Ground-water recharge in arid basins of the Great Basin varies spatially and temporally. This variability is caused by the varying distribution of net infiltration in the shallow subsurface and the lateral and vertical redistribution of water within the unsaturated zone. The major components affecting net infiltration in order of importance are the quantity and duration of precipitation (rain and snow accumulation and melt); infiltration rate and water storage capacity of the shallow subsurface material; evapotranspiration; and the bulk permeability of the subsurface material below the root zone. The major components influencing the lateral and vertical redistribution of water in the unsaturated zone are the amount of net infiltration; the thickness of the unsaturated zone; and the effective flow path porosity, which is controlled by faults, fractures, and the hydrologic properties and layering of sediments and bedrock in the unsaturated zone. Although temporal fluctuations in net infiltration diminish with depth, resultant recharge is expected to fluctuate on timescales of days to centuries making decadal-scale climate cycles significant to understanding recharge.

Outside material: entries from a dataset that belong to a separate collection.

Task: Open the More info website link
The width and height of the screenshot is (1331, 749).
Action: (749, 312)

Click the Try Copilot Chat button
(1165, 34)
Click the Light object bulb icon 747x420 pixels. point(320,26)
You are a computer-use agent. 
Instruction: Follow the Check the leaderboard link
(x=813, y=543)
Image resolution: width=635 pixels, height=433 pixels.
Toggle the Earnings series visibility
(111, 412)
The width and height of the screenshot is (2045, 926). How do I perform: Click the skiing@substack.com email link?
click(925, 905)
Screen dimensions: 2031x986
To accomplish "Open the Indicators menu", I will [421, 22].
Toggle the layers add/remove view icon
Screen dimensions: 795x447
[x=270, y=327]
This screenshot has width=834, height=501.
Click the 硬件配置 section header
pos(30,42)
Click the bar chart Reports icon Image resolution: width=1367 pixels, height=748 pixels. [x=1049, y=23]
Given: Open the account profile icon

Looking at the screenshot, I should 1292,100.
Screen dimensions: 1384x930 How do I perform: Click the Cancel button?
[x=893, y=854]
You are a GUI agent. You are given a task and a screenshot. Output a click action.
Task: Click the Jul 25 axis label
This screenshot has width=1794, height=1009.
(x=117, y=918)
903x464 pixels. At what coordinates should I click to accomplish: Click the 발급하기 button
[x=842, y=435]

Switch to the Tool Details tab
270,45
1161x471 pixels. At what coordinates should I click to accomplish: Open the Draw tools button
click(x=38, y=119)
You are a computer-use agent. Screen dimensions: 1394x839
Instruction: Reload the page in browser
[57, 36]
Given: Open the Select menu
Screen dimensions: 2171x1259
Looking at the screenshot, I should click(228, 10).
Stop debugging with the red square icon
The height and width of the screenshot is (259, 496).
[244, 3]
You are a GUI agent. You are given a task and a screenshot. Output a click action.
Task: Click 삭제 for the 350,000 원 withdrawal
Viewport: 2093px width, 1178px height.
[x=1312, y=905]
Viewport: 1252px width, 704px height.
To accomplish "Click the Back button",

Simple water-balance calculations were used to analyze the spatial and temporal components that influence net infiltration, and subsequently ground-water recharge, in the Great Basin, and to evaluate the dominant components in each subbasin. The calculations are done on a monthly time step and account for rainfall, snow accumulation, snowmelt, soil water storage, potential evapotranspiration, runoff, and infiltration below the root zone. Calculations indicate that, in a typical basin, net infiltration occurs in less than 5 percent of the area and only when surface-water supply exceeds the storage capacity and potential evapotranspiration in the shallow subsurface over a fixed period of time. This method compares well with the recharge results determined by more physically detailed numerical models, and with other approaches used on the same subbasins. These calculations use 50 years of climate data that allows for the evaluation of decadal-scale climate cycles (El Niño/La Niña and the Pacific Decadal Oscillation) which will help determine the influence of future climate change on water availability for basin recharge.